[start TEXT SECTION]

Development of applications that rely on application-layer protocols like HTTP and FTP is not overly complex, but it's also not trivial. Further, it's not really the focus of the application because in the majority of cases, what's above the protocol is what's actually important. That's what makes libcurl so interesting, as it places the focus on the application instead of the variable aspect of your development. Note that few applications develop their own TCP/IP stack, so in the same vein, reusing what you can minimizes your development schedule and increases the reliability of your application.
This article begins with a short introduction to application-layer protocols, then jumps into cURL, libcurl, and an exploration of their use.
Web protocols
Building applications today is considerably different from the recent past. Today, applications are expected to communicate over a network or the Internet — present a network API or interface for human consumption — and also to be flexible through user scripting. Modern applications commonly export a Web interface using HTTP and provide notification of alarms through Simple Mail Transport Protocol (SMTP). These protocols allow you to point a Web browser at the device for configuration or status and receive standard e-mail from the device to your typical e-mail client (HTTP and SMTP, respectively).

[end TEXT SECTION]

* [JOBS]:
1) Name every application-layer protocol that the libcurl article mentions.
2) Return everything in the libcurl article from "Web protocols" down to "and SMTP, respectively).".
3) Supply the next part of the libcurl article, starting right after its final sentence.
The listing that comes next plays no part in this.

[start SUPPLIED INFORMATION]

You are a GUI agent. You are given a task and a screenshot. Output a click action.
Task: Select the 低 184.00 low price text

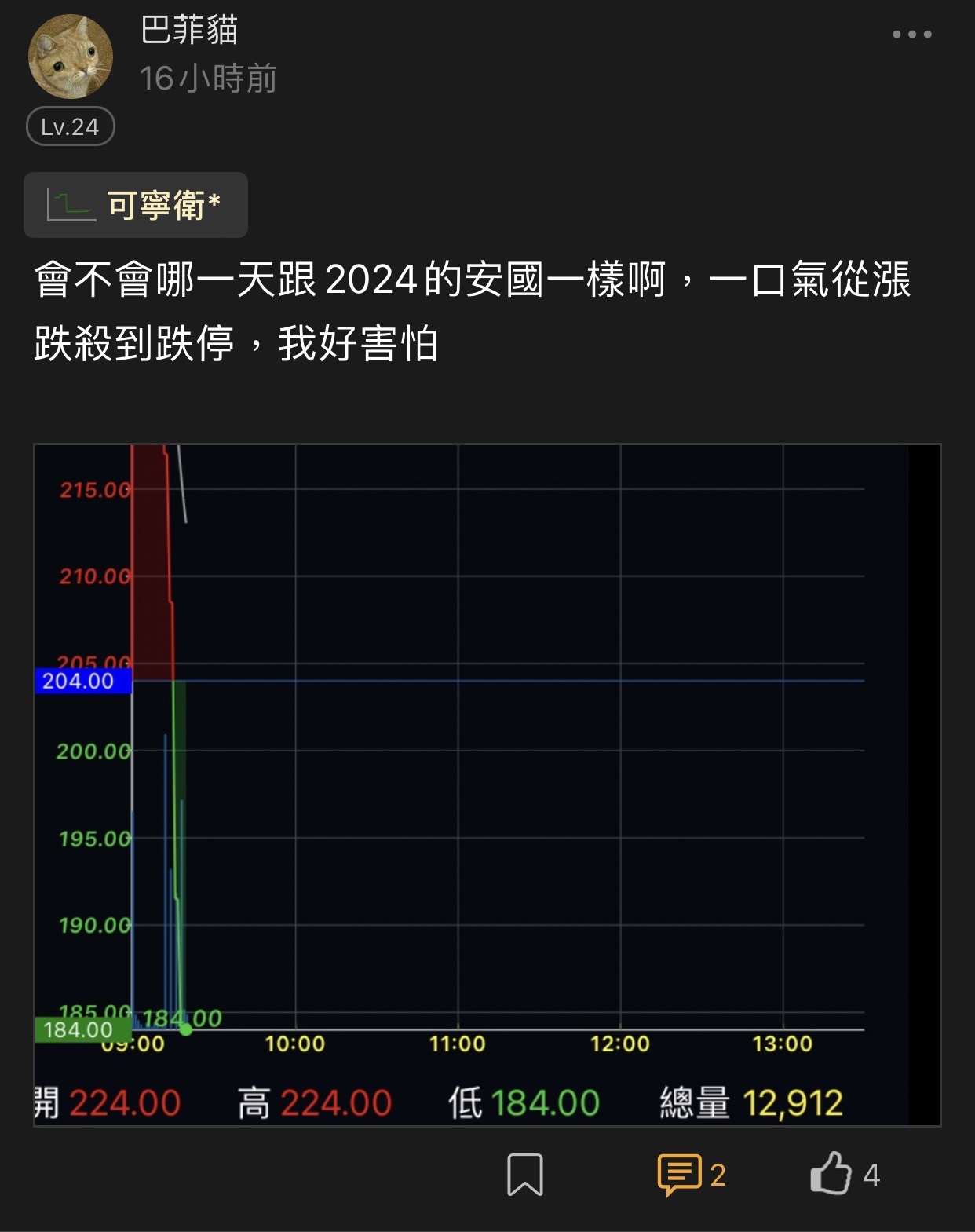tap(523, 1104)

[end SUPPLIED INFORMATION]

* [SOLVED PROBLEMS]:
1)
- HTTP
- FTP
- SMTP (Simple Mail Transport Protocol)

2)
Web protocols
Building applications today is considerably different from the recent past. Today, applications are expected to communicate over a network or the Internet — present a network API or interface for human consumption — and also to be flexible through user scripting. Modern applications commonly export a Web interface using HTTP and provide notification of alarms through Simple Mail Transport Protocol (SMTP). These protocols allow you to point a Web browser at the device for configuration or status and receive standard e-mail from the device to your typical e-mail client (HTTP and SMTP, respectively).

3)
These Web services are typically built on top of the socket layer of the networking stack (see Figure 1). The socket layer implements an API that originated in the Berkeley Software Distribution (BSD) operating system and abstracts the details of the underlying transport and networking-layer protocols.
Figure 1. Networking stack and libcurl
Web services occur in protocol conversations between a client and a server. In the context of HTTP, the server is the end device and the client is the browser at the endpoint. For SMTP, the server is the mail gateway or endpoint user, and the client is the end device. In some cases, the protocol conversation occurs in two steps (request and response), but in others, there's substantially more traffic to negotiate and communicate. This negotiation can create a considerable amount of complexity, which can be abstracted through an API, such as libcurl.
Introduction to cURL
cURL was originally designed as a way to move files between endpoints using different protocols, such as FTP, HTTP, SCP, and others. It started as a command-line utility but is now also a library with bindings to more than 30 languages. So now instead of just using cURL from the shell, you can build applications that incorporate this important functionality. The libcurl library is also portable, supporting Linux®, IBM® AIX® operating system, BSD, Solaris, and many other UNIX® variants.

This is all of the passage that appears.